I badly want to see this movie. I was kinda waffling for a while because I can’t stand Seth Rogen, but Michael Gondry has sucked me in. I’m very glad to read Jay Chou is the star and Rogen is more the comic sidekick. I think that sounds much better than I initially feared.
I always saw the Green Hornet/Kato relationship as one similar to that of Nero Wolfe/Archie Goodwin. The Hornet is the imposing figure, but he leaves the leg work and kung fu to Kato.
Now in the 60’s TV series, GH also had brains and the tough guy attitude and could certainly throw a punch where necessary, but still Kato was the muscle.
(And interestingly, Van Williams caught onto this before the producers of the show did. He continually fought for Bruce Lee to have more screen time. Which they didn’t give him. Bums.)

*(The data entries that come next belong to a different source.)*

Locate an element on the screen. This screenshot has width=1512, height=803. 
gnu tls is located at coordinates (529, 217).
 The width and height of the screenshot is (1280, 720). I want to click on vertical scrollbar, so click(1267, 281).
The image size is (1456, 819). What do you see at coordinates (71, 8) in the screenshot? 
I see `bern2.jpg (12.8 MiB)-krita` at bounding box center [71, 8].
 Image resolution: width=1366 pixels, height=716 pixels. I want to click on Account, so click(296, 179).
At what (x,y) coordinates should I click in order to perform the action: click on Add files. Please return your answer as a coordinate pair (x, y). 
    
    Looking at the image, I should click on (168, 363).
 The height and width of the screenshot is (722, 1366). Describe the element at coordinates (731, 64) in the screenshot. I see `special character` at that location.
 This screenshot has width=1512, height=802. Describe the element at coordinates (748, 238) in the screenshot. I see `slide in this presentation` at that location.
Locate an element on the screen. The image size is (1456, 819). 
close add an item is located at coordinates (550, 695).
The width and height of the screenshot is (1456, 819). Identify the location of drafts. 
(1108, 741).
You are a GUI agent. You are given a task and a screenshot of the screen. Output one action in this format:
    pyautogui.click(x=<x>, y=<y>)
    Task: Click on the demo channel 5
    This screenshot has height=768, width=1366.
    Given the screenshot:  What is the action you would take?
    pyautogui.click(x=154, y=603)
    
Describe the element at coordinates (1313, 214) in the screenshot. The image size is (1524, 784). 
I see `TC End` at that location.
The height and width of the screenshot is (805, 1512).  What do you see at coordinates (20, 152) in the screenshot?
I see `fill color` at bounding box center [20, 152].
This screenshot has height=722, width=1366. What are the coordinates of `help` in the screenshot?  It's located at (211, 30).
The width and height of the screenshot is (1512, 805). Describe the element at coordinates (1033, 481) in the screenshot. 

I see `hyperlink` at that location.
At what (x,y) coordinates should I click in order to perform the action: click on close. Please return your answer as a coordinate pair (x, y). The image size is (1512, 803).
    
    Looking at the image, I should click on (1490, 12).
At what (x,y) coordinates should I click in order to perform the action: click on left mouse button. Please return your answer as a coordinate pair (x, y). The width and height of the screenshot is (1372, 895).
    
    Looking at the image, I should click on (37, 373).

I was really on the fence about seeing this, but now…yeah, I’ll give it a try. But I’m going to see it 2-D if I can. This one just doesn’t scream “3-D” for me.
Lance Roger Axt
The AudioComics Company
I’ll wait for a Tuesday as a local theatre has all movies for $6 then, including 3D
Because of this review, I will not be seeing this movie in the theater. I’ll wait to watch it on cable. This review finally confirmed my fears about this movie being a comedy that makes fun of the source material. And while all for giving Kato equal due, I don’t think that he it shouldn’t be at the expense of the Hornet. I don’t like it that the Hornet is basically being treated as a joke/idiot while Kato is the cool competent one.
I just want to know, is that Chris Hero the wrestler that posted a comment? If it is, big admirer of your work.
Oh, and I’ll be seeing the film Friday.
All I want is a killer Gondry-Rogen collaboration, with both working with a lot of resources. There’s a million other places we can see the stories with the straight-laced version of GH.
Have you guys seen the documentary Gondry just made about his aunt (The Thorn In the Heart)? This guy is really peaking as a filmmaker. Can’t wait to see this, but not because of the source material.
My local theater usually offers non 3-D showings of the movie, which is what I would choose to see anyway. In my cranky old man voice, I’ll say that 3-D encourages a lack of imagination from the viewers. A good movie, comic, or book doesn’t need a gimmick to come alive for the viewer or reader. And, while, I’m at it…get off of my lawn, you punks!
Yeah! I’ll wait for the radio adaptation! Movies and comics encourage a lack of imagination… makes kids lazy!
(And movies have always been about gimmicks… ever since Edison panicked theater crowds by having a train appear to be headed off the screen into the audience in 1902.)
Kinda ironic… the Batman movie played straight a television character played for laughs, while the Green Hornet movie takes a a character played straight on television and plays it for laughs on screen.
Sure, the GH fans will complain, but how many of them exist?
It’s interesting to see the snark directed at Green Hornet fans … I suppose much of the hand-wringing over the Green Lantern movie will be voiced by the same people. And the same people who probably cried in anguish over THE SPIRIT …
@Rich: …ummm…you did see THE SPIRIT, right? Anguish doesn’t even cover it.
Lance Roger Axt
The AudioComics Company
Bruce Lee was so good that even though he was severely limited by TV execs, he was still able to convey the economy of motion, pinpoint accuracy and whip snap speed of a true martial arts master. Attributes that countered the overdrawn, wide open flailing of his onscreen peers. KATO was a pinhole peek into the promise of his talent.